男性假两性畸形伴隐睾恶性混合型生殖细胞瘤1例临床病理特征及文献复习  被引量：1

作　　者：刘宇平 吴共发 曾宇婷 刘钰君 黄绮亭 赖剑龙 姚雨江 王明甫 Liu Yuping;Wu Gongfa;Zeng Yuting;Liu Yujun;Huang Qiting;Lai Jianlong;Yao Yujiang;Wang Mingfu(Department of Pathology,Zengcheng District People’s Hospital of Guangzhou,Guangzhou 511300;Department of Radiology,The Third People‘s Hospital Of Hubei Province,Wuhan 430033,China)

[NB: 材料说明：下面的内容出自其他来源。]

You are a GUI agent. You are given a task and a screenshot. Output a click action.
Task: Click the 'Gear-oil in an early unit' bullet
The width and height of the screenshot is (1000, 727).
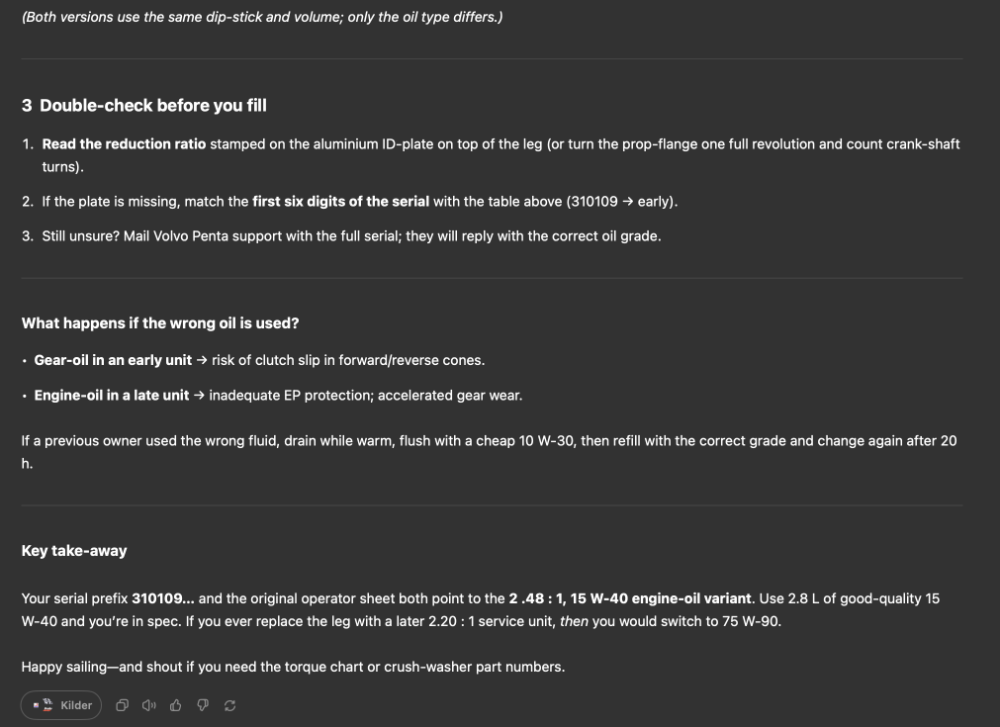pyautogui.click(x=113, y=360)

机构地区：[1]广州市增城区人民医院病理科,广州511300 [2]湖北省第三人民医院放射科,武汉430033

出　　处：《中国组织化学与细胞化学杂志》2020年第4期349-353,348,共6页Chinese Journal of Histochemistry and Cytochemistry

基　　金：广州市科技计划项目(201804010043)。

摘　　要：目的探讨男性假两性畸形伴隐睾恶性混合型生殖细胞瘤的临床病理特征及意义。方法回顾性分析1例男性假两性畸形伴隐睾恶性混合型生殖细胞瘤的临床病理特征及文献复习。结果患者社会性别女性,31岁,因盆腔肿物破裂出血伴休克行紧急剖腹探查手术。送检盆腔肿物,病理巨检见灰褐暗红色部分破裂肿物,大小10cm×9.5cm×6cm,切面灰黄暗红色,质软,明显出血坏死及囊性变。镜下见肿瘤以绒毛膜上皮癌为主,见少许卵黄囊瘤、胚胎性癌、未成熟性畸胎瘤等恶性生殖细胞肿瘤,肿瘤坏死明显。广泛取材在周边见少许残存的幼稚萎缩的曲细精管和Leydig细胞巢。免疫组织化学表型:绒毛膜上皮癌β-HCG(+),卵黄囊瘤AFP(+),胚胎性癌CD30(+)。CT检查发现双肺多发结节考虑转移瘤,染色体核型为46,XY,随访3个月死亡。结论发生于男性假两性畸形患者隐睾的混合型生殖细胞肿瘤较为罕见,恶性程度高,预后较差,广泛取材寻找到正常性腺组织及联合免疫组化对病理诊断及鉴别诊断具有重要价值。Objective To investigate the clinicopathological characteristics of male pseudohermaphroditism complicated with malignant mixed germ cell tumor of cryptorchidism and its significance.Methods The clinicpathologic features of one case of pseudohermaphroditism with cryptorchidism malignant mixed germ cell tumor were retrospectively analyzed and relative literature was reviewed.Results A 31-year-old female underwent the emergency exploratory laparotomy for rupture and hemorrhage of pelvic mass with shock.The pelvic mass was submitted for pathological examination.Gross inspection showed the tumor was grayish brown and dark red with partial rupture,its size was 10cm×9.5cm×6cm,with yellowish dark red section surface,soft texture,obvious hemor-rhage,necrosis and cystic change.Microscopically,the tumors were mainly choriocarcinoma,with a few malignant germ cell tumors such as yolk sac tumor,embryonal carcinoma and immature teratoma,with obvious necrosis.A few residual immature atrophic semi-niferous tubules and Leydig cell nests were found around the tumor.Immunohistochemical phenotypes:chorionic epithelial carcinoma was positive forβ-HCG,yolk sac tumor was positive for AFP,embryonal carcinoma was positive for CD30.The chest CT scan found multiple nodules in lung,suggesting metastases.The karyotype was 46,XY.The patient died after 3 months follow-up since hospital discharge.Conclusion Mixed germ cell tumor of cryptorchidism in male with pseudohermaphroditism is rare,with high maliganancy and poor prognosis.It is of great value for diagnosis and differential diagnosis to find the normal gonadal tissue with extensive sampling and immunohistochemistry.

关 键 词：假两性畸形 隐睾 混合型生殖细胞瘤 

分 类 号：R737.2[医药卫生—肿瘤]